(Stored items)
++++++++++
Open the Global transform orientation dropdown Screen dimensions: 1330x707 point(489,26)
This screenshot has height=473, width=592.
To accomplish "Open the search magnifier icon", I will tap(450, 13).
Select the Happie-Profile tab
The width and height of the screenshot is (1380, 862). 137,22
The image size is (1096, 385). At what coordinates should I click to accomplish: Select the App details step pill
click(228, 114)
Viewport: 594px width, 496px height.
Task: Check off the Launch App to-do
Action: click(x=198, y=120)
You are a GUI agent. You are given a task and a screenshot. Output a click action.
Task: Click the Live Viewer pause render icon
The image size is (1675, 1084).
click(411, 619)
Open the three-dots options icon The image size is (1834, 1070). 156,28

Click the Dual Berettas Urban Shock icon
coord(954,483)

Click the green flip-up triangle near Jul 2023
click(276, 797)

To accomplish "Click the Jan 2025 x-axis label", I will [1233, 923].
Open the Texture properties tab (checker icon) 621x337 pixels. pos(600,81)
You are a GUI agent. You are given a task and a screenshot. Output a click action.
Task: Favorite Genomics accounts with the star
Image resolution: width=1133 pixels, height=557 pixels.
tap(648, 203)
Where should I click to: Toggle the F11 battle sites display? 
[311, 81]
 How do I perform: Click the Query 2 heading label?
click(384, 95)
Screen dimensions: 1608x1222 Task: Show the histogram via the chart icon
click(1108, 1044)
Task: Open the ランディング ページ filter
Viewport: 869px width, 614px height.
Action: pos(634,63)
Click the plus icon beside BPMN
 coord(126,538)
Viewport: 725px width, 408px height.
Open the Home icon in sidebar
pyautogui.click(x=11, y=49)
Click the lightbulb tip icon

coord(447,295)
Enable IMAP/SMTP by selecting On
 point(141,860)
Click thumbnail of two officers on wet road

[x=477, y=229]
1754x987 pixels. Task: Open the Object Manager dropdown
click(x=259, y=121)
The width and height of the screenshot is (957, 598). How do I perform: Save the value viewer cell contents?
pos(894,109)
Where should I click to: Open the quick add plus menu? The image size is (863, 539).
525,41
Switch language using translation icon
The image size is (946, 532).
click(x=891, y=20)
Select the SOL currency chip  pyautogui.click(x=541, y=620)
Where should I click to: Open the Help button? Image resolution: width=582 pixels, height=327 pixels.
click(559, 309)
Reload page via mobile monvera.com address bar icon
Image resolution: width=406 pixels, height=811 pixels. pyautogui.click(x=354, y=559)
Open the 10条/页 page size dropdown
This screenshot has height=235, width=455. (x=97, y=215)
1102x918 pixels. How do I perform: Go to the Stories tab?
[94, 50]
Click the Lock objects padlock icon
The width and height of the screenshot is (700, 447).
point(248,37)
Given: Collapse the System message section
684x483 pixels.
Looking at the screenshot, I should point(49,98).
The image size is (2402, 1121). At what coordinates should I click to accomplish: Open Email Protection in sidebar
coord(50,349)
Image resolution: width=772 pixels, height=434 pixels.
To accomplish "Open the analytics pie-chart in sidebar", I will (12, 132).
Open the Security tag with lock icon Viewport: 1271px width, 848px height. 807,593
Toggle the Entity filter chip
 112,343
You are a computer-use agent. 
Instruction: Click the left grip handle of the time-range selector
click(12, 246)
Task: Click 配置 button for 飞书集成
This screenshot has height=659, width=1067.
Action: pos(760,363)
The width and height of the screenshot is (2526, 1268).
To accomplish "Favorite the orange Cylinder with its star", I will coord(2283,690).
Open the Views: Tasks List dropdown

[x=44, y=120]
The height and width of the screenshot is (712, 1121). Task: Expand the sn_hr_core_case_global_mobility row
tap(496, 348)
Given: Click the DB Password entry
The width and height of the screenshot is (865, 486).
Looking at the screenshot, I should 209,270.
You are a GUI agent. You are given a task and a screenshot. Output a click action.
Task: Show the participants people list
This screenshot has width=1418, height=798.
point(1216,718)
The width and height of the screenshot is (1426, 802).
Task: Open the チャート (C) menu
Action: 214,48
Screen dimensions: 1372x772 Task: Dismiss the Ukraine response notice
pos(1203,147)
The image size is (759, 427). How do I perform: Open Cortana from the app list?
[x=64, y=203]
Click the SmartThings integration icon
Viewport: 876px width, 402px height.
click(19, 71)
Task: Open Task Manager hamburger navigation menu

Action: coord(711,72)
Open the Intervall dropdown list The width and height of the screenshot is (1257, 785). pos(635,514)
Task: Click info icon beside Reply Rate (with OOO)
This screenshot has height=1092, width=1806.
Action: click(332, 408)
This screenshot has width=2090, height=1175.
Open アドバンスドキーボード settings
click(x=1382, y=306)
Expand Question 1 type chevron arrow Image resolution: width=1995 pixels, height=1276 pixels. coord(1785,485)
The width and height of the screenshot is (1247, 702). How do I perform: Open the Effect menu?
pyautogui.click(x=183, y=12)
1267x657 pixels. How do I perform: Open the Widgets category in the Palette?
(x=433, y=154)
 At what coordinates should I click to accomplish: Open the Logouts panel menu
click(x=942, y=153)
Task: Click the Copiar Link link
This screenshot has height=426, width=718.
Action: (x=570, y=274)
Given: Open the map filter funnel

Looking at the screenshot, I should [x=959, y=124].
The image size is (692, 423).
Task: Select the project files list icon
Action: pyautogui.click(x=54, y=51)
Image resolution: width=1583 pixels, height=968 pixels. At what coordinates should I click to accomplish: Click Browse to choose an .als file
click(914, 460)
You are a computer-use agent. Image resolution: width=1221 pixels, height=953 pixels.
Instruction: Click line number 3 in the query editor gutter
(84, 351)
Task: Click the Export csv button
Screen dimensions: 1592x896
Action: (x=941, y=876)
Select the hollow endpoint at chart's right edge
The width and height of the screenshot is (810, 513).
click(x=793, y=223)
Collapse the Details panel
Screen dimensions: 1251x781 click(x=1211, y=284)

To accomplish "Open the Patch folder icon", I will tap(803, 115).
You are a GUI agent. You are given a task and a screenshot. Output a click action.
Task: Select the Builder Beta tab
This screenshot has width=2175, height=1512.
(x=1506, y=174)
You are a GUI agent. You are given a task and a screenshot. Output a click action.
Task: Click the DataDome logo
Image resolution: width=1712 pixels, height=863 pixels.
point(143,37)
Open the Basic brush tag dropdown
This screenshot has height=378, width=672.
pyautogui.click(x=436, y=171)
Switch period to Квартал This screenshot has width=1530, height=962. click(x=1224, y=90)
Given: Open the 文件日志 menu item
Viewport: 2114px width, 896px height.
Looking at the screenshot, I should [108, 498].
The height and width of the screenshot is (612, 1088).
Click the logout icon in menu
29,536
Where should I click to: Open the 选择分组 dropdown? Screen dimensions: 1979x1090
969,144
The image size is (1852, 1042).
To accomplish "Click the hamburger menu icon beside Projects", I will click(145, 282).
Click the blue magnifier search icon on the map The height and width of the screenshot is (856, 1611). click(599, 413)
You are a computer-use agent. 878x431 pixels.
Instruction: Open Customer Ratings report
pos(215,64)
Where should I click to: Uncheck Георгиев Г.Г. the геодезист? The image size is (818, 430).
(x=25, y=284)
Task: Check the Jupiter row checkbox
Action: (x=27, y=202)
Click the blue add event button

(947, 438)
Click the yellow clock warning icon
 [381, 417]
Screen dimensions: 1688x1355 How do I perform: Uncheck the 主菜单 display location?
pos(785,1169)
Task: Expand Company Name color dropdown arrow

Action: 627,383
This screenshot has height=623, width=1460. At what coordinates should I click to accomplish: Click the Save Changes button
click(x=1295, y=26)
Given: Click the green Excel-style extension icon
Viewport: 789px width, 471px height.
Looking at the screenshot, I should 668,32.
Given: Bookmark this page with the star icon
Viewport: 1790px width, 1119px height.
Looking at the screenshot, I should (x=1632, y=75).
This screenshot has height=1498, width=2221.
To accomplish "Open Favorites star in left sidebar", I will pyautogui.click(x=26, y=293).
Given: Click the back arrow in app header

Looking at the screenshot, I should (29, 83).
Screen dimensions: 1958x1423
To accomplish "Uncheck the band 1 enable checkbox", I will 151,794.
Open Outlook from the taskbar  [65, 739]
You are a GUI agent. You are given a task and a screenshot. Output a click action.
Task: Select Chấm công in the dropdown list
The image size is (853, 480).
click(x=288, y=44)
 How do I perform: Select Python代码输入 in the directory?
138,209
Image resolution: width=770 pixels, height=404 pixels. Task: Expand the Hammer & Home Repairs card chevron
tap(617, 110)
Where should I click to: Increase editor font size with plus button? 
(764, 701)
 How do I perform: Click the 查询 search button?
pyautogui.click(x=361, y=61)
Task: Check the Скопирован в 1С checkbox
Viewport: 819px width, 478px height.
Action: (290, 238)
++++++++++
** EXERCISE PROMPT **
Give back the line containing "Task: Check the Скопирован в 1С checkbox" and all the lines after it through the end of the records, unchanged.

** EXERCISE RESPONSE **
Task: Check the Скопирован в 1С checkbox
Viewport: 819px width, 478px height.
Action: (290, 238)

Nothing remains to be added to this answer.